Stay in business or shut down? Use business valuation to decide!
Perhaps the best known reasons for getting a business valuation are a business sale or purchase and handling a legal challenge such as divorce or partner dispute.
You can also use business valuation as a strategic planning tool. And one of the most important questions to address is whether you should keep your doors open or wind the business down.
Using business valuation for strategic decision making
So how can business valuation help you make this critical decision? In addition to giving you a number, business appraisal shows how well the business creates value for its owners.
One of the central questions: is running the business worth the effort? Or, using the business appraisal terminology: does the business create enough value for its owners?
Enter the Capitalized Excess Earnings business valuation method. Known as the Treasury Method, this classical valuation technique lets you determine the value of business goodwill and total business value.
Here is how the method works:
- First, it identifies the value of business tangible assets. Essentially, this is the capital committed to support the business operations.
- It calculates the return required given the business investment made.
- Next, it determines whether the business is profitable enough to generate additional earnings, known as excess earnings.
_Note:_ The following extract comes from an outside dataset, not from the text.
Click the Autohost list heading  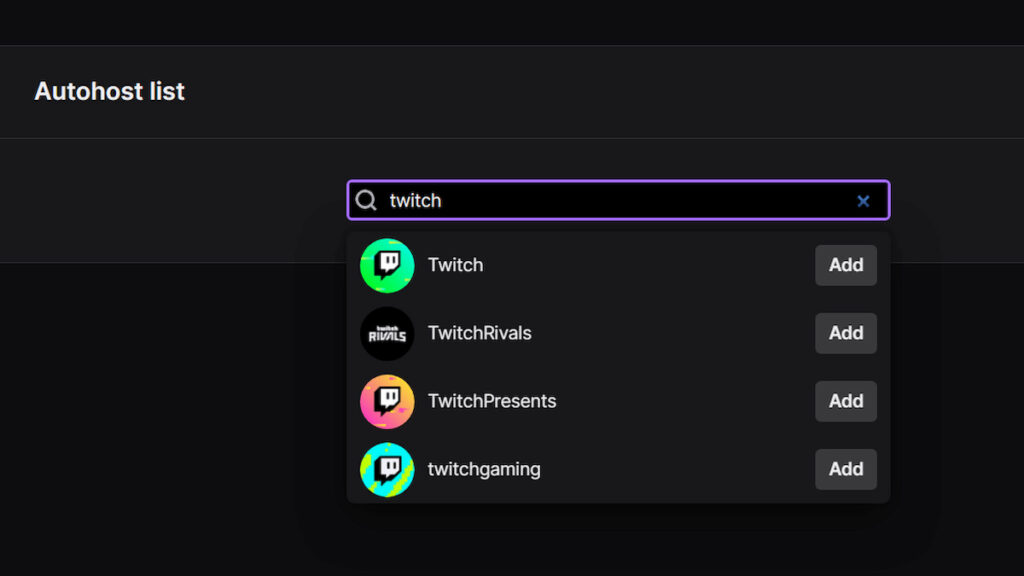[109, 91]
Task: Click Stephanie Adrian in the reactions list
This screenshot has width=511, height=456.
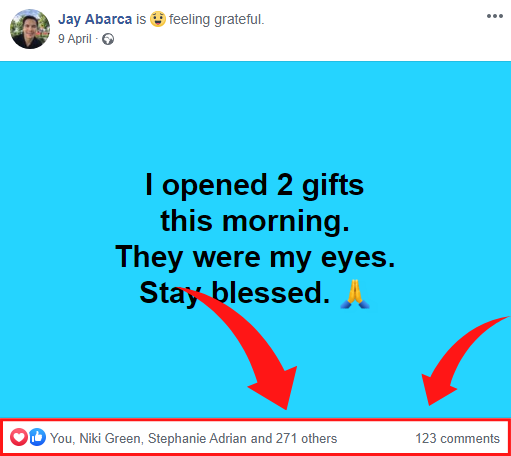Action: click(x=197, y=438)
- Based on these excess earnings and business growth prospects, it calculates the value of business goodwill.
- Finally, it determines what the business is worth.
Notice that business goodwill depends on the company’s earning capacity. The total business value then is the sum of its tangible assets and goodwill.
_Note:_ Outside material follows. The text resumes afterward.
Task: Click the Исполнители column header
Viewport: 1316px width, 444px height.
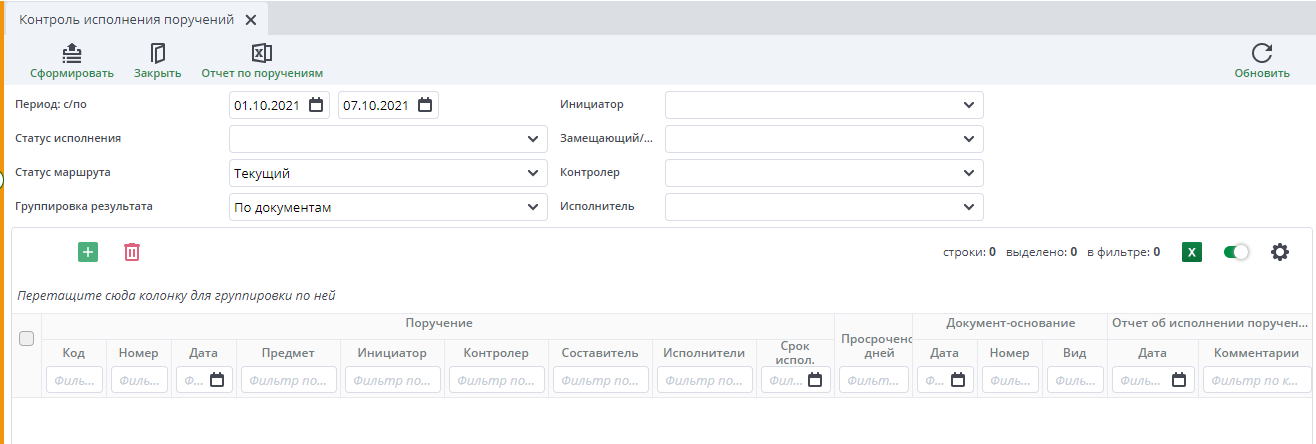Action: coord(704,352)
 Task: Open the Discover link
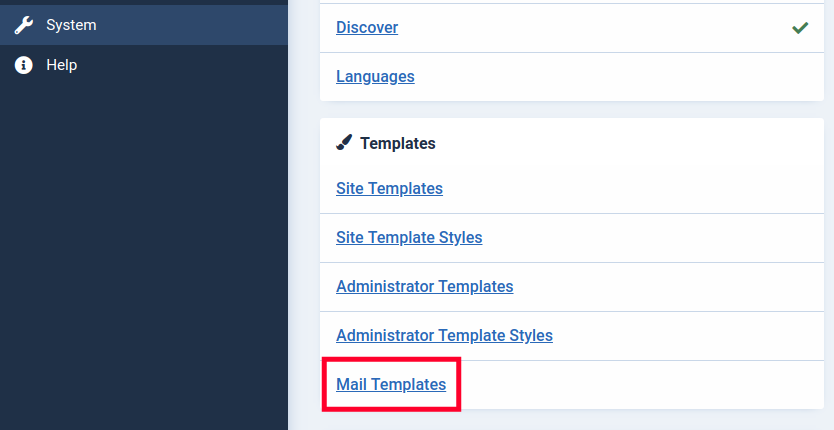(x=367, y=28)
Put another way, the business must first pay for the capital invested by the owners and then generate additional earnings to make it worth while – over the long term.
This gives you a way to address the question of whether running the business makes economic sense:
If the business goodwill is positive, your business produces enough earnings to justify your efforts.
On the other hand, zero or negative goodwill value shows that the business is having trouble paying for the investments already made – including cash, inventory, equipment and facilities.
Is the business worth the trouble in the long run?
Given the long-term view of business value you get from the Capitalized Excess Earnings method, you can make the decision:
- If the business generates sufficient earnings to cover your long-term investment and produce significant goodwill, it is worth the trouble to continue running it. The business will likely increase in value to make it an attractive acquisition target in the future.
- If business earnings fall below the expected returns on your investment, it may be time to wind down the current operations or plan for strategic changes in the company.